##### TEXT SECTION #####

Again, I ask for the same leniency as the defendants got, your Honour, to allow for some time for me to lodge the relevant documents.
[66] ts 13, 23 February 2021.
[67] ts 14, 23 February 2021.
[68] ts 14, 23 February 2021.
There was a discussion between the Magistrate and Mr Williams about the impact of the non-compliance by Ms Sadeghpour, which ultimately led to Mr Williams making a further adjournment application:[69]
[69] ts 15 - ts 16, 23 February 2021.
WILLIAMS, MR: I would have time to prepare a counter, but they had six months to prepare theirs to my witness statements.
HER HONOUR: Well, I'm at a loss to know that you've had one, two, three, four, five, six witness statements quite properly lodged for and on behalf of you, Mr Williams, on 12 August 2020. It doesn't include a witness statement from you. And that was in accordance with the Registrar's earlier orders. You understand your case is doomed to fail if you don't lead any evidence.
WILLIAMS, MR: Yes, your Honour. That's why I was asking for an adjournment.
HER HONOUR: But what is an adjournment - - -
WILLIAMS, MR: So I can get my case together. Even if it's for a shorter period, your Honour.
HER HONOUR: On what basis? What more are you going to do, given that you've had since August you lodged, 12 August you lodged the other witness statements, in 2020.
WILLIAMS, MR: Well, my witness statement may take their statements into account.
HER HONOUR: Are you making another adjournment application, are you?
WILLIAMS, MR: Yes, your Honour.
HER HONOUR: On what basis?
WILLIAMS, MR: To pull my – summons my witness.
HER HONOUR: And why didn't you summons them before?
WILLIAMS, MR: Because I was waiting to prepare my case till I had their witness statement and if they had have lodged it on time, I would have had five months to prepare, whereas I've only had one business day.

#####

## ACTIONS TO TAKE
1. Answer these questions using the court transcript:
(a) On what date were the six witness statements lodged on behalf of Mr Williams?
(b) Whose witness statement does Her Honour say is missing from those six?
(c) How much preparation time does Mr Williams say he has actually had?
2. Resume the court transcript starting after Mr Williams's last reply about having only one business day to prepare.
The rows that follow are not needed for any of this work.

##### DATA ENTRIES #####

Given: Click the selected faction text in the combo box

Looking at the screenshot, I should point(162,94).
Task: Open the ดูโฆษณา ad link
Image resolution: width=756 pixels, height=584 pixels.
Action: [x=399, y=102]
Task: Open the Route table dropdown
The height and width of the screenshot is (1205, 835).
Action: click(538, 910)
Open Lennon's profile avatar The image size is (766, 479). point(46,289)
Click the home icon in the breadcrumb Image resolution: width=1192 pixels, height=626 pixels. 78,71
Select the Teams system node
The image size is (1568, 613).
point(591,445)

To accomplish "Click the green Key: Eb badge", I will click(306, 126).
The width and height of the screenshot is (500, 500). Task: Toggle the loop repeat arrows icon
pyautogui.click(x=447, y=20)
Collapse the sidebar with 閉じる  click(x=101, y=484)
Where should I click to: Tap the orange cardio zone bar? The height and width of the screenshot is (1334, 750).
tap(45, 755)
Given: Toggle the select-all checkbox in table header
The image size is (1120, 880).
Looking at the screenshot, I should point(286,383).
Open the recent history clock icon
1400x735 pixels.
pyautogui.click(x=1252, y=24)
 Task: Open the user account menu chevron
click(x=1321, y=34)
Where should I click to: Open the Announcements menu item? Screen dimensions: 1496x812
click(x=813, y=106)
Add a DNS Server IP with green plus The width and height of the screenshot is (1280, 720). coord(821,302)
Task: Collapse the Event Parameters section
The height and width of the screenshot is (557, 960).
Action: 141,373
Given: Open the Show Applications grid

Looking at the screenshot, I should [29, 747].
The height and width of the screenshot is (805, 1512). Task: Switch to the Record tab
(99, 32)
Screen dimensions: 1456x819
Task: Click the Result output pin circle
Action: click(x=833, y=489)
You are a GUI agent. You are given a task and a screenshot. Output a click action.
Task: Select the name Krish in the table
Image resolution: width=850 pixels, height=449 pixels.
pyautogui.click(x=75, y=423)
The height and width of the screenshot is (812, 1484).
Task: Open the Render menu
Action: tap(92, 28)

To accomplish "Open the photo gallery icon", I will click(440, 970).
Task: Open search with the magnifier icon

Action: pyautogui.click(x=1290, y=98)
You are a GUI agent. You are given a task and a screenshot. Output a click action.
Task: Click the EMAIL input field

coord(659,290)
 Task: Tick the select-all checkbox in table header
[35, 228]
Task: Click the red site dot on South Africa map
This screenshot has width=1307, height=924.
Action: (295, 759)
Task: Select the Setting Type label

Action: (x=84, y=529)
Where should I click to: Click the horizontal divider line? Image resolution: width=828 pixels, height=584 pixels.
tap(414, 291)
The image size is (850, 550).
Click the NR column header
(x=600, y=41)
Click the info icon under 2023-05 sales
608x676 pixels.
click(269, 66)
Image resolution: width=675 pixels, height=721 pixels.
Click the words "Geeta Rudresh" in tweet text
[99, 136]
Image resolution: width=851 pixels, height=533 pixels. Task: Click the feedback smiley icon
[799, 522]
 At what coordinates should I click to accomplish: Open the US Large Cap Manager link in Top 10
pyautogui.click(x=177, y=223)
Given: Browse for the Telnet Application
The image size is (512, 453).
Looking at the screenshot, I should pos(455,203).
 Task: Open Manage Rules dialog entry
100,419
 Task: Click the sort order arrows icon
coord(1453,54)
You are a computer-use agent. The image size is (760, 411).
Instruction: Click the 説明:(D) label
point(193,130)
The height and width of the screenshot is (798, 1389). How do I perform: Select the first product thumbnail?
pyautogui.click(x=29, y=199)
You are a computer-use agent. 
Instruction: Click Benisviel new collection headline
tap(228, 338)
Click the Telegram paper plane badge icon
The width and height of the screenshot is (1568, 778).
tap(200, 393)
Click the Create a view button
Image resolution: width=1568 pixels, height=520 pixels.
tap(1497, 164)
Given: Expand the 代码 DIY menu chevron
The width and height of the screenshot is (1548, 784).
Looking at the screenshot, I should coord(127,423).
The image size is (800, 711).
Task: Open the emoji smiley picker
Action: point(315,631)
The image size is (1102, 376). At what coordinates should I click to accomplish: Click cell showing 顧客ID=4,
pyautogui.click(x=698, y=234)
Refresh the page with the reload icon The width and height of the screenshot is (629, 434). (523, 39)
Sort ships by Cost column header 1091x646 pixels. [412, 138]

#####

## RESPONSES TO THE EXERCISE
1.
(a) 12 August 2020.
(b) Mr Williams's own witness statement.
(c) One business day.

2.
HER HONOUR: Why were the defendant's witness statements so critical to your case?
WILLIAMS, MR: They would have done their witness statements - they would have done their statements based –worked through my statements, then work back to - - -
HER HONOUR: You either have a case or you don't have a case.
WILLIAMS, MR: I have a case. I think I have strong - -
HER HONOUR: But you need to prove it.
WILLIAMS, MR: I think I have strong evidence.
HER HONOUR: Well, where is it? You've had months to prepare it. It's not good enough, Mr Williams.
Ms Sadeghpour again opposed the adjournment.[70] It appears that both Ms Sadeghpour and Mr Williams had been having issues coming up with funds for their lawyers which was the underlying cause of the delays.[71]
[70] ts 17, 23 February 2021.
[71] ts 18 - ts 20, 23 February 2021.
The Magistrate again refused to adjourn the trial, stating:[72]
So nothing is going to change in the next couple of months. My job is to make sure that there's a fair trial. A fair trial means giving you the opportunity. Whether you take up the opportunity to bring witnesses or bring documents is entirely a matter for you. I feel, given the way this matter has proceeded, there's very little that would be achieved through an adjournment.
…
All right. Well, I think there's very little point in having an opening and closing in relation to your case, Mr Williams, if you're not calling any evidence or producing any documents. And for the purpose of the record, I don't propose that it's appropriate that the matter be adjourned so that you can summons your witnesses.
Witnesses gave statements of intended evidence for a witness back in August 2020. The matter was then listed on 30 October 2020, from memory, for today. There's simply no reason why you couldn't arrange you and/or your lawyer, who was then acting, for the witnesses to be here today. That's the responsibility of a party. It's not a responsibility of the court. You're engaging the court processes. Your onus is on you to make your case. It's not for the court to make your case or anybody else to make your case. So I really can't see how your matter can proceed, in my view.
You've been given ample opportunity, as I stress, opportunity to produce documents, produce evidence and you haven't done so at the trial.
So really it only leaves the counterclaim, as far as I can see …
[72] ts 19 - ts 20, 23 February 2021.
At that point, the Magistrate adjourned for lunch.
On court resuming, Mr Williams maintained his objection to the statements of evidence filed by Ms Sadeghpour.[73]
[73] ts 22 - ts 23, 23 February 2021.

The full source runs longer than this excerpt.